Exercise details:
Exactly as written, transcribe the lines that run from the one containing "For every named target in this 1289×2576" to the end of the records below.

Data for review:
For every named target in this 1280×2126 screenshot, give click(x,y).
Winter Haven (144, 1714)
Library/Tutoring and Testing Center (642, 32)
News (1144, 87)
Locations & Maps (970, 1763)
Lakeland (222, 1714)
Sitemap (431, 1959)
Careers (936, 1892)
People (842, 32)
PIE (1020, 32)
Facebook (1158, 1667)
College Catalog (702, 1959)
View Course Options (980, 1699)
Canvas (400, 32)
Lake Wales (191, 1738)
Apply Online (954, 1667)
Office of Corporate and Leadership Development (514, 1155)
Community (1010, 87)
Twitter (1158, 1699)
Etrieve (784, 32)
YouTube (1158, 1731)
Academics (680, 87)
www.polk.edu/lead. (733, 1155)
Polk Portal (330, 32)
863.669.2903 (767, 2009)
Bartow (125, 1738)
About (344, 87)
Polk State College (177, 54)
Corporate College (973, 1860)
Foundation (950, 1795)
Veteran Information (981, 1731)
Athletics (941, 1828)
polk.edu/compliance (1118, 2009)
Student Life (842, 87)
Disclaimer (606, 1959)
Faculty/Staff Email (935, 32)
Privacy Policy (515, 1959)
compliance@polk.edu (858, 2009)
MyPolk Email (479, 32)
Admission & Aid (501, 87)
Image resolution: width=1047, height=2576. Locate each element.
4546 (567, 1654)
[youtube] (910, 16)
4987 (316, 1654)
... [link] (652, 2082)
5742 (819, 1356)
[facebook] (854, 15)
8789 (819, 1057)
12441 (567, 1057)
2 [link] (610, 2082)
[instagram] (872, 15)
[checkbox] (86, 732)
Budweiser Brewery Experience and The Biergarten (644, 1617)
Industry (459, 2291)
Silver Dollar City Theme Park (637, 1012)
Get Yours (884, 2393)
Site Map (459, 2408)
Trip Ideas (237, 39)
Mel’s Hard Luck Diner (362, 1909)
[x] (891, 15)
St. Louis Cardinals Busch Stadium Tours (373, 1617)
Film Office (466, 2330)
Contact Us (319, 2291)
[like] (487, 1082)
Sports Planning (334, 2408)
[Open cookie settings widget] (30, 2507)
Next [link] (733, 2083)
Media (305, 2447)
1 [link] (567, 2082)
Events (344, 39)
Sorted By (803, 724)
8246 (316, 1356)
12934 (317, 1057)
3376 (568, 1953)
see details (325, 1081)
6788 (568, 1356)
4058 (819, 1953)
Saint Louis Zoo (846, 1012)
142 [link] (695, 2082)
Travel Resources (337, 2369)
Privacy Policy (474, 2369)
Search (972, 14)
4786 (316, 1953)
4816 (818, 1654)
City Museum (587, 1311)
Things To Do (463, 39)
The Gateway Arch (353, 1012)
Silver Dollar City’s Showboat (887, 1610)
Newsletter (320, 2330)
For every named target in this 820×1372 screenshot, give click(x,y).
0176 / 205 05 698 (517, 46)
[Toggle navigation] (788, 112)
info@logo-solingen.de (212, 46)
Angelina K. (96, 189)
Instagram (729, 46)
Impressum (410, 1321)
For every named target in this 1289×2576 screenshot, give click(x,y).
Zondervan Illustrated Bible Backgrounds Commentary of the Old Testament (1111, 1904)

Result below:
For every named target in this 1289×2576 screenshot, give click(x,y).
Zondervan Illustrated Bible Backgrounds Commentary of the Old Testament (1111, 1904)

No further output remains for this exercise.